Desde la Edad Moderna hasta nuestros días la balanza se ha inclinado cada vez más hacia el lado de lo individual, pero la pertenencia al grupo sigue siendo tan necesaria como siempre. Así, cuanto más nos diluye en el anonimato individualista la globalización económica y cultural, sentirnos parte del grupo se torna una necesidad mayor. La inclusión grupal ofrecida por las redes sociales se está mostrando insuficiente, mera ilusión de pertenencia. Como plantea Alessandro Baricco (“The Game” 2018), la aparición y generalización de las redes mediante los smartphones nos ha conducido a un individualismo de masas. Es decir, hemos entrado en la sociedad de la hipertrofia del ego. Consecuencia necesaria es el resurgir de cuanto genera sentimiento de pertenencia, ya sea a una nación, a una religión o a un equipo… puesto que nos aporta la identidad borrada por la globalización digital.
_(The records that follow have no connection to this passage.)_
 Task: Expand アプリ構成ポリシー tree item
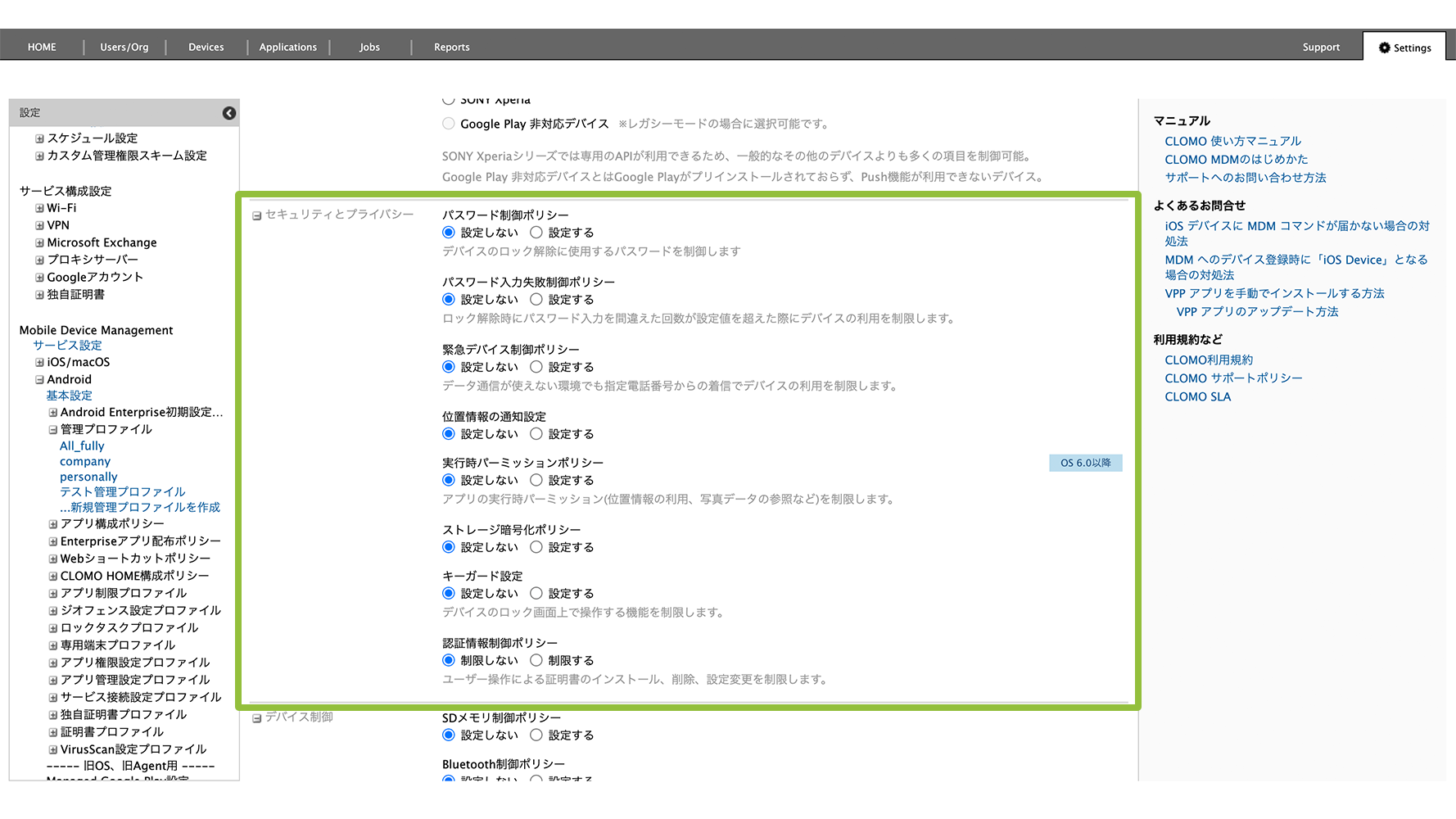click(52, 524)

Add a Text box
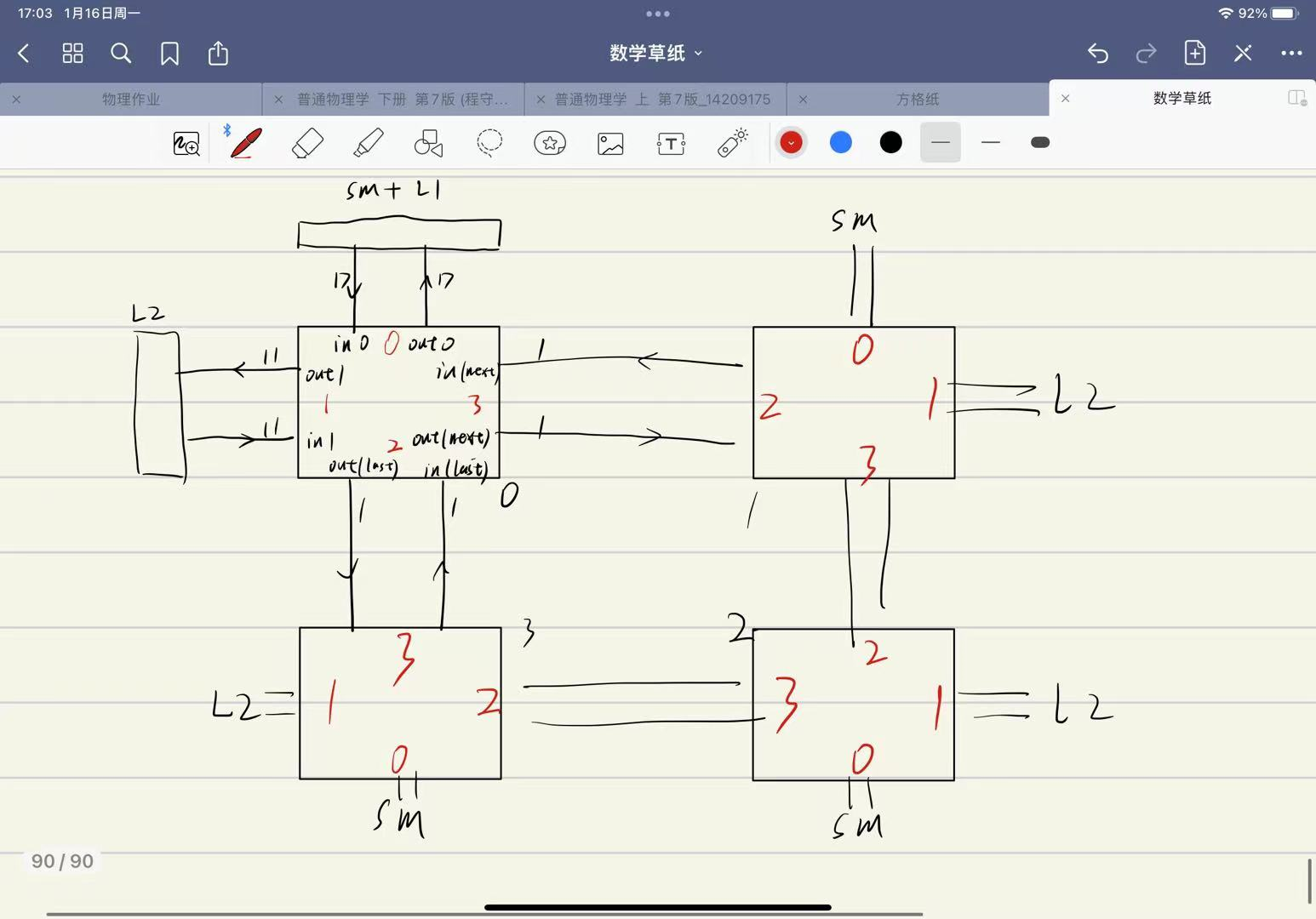click(671, 143)
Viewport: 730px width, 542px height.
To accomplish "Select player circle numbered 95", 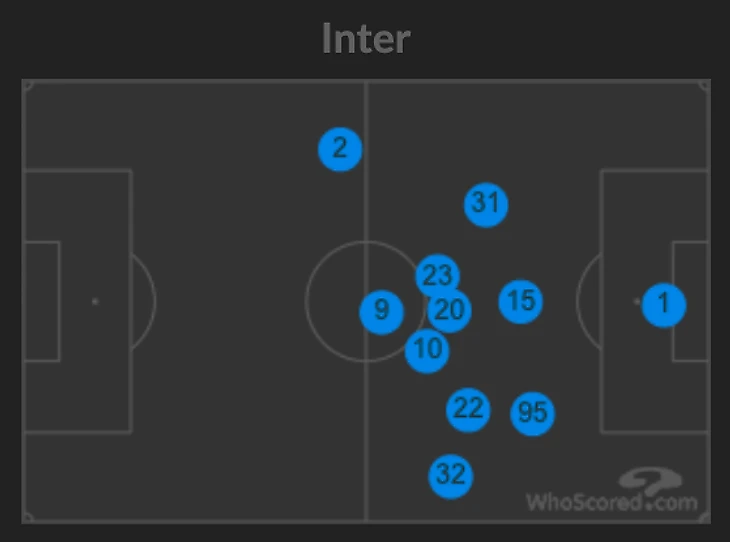I will coord(533,413).
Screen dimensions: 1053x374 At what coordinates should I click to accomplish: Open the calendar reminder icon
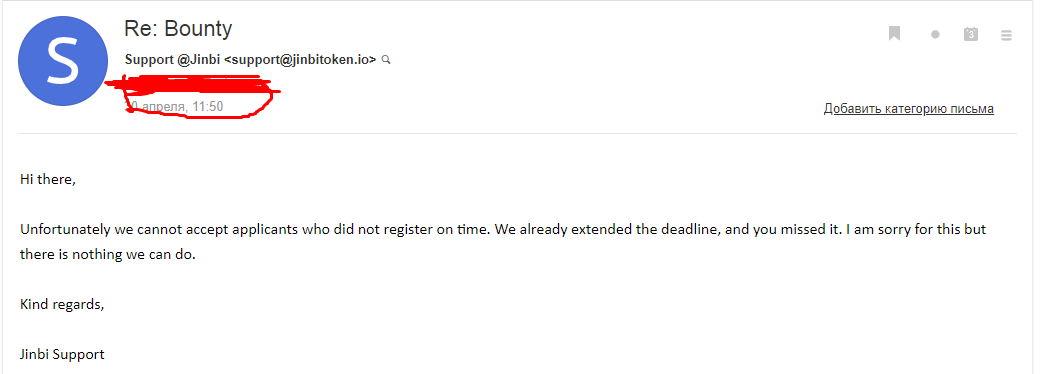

En este contexto entiendo el crecimiento del forofismo deportivo, del fútbol especialmente. Para que surja la identificación gregaria mediante un deporte, éste debe ser practicado en equipo y  con unas señas identitarias propias: nombre, himno, ropa, colores, espacio de juego -su campo-. Puedo ser incondicional de un atleta o un tenista pero difícilmente forofo suyo, porque no soy él ni puedo serlo, pero el equipo es un grupo con una identidad y un objetivo que otorgan sentido a sus componentes. El equipo representa a cuantos compartimos dicho objetivo e identidad, en él somos todos.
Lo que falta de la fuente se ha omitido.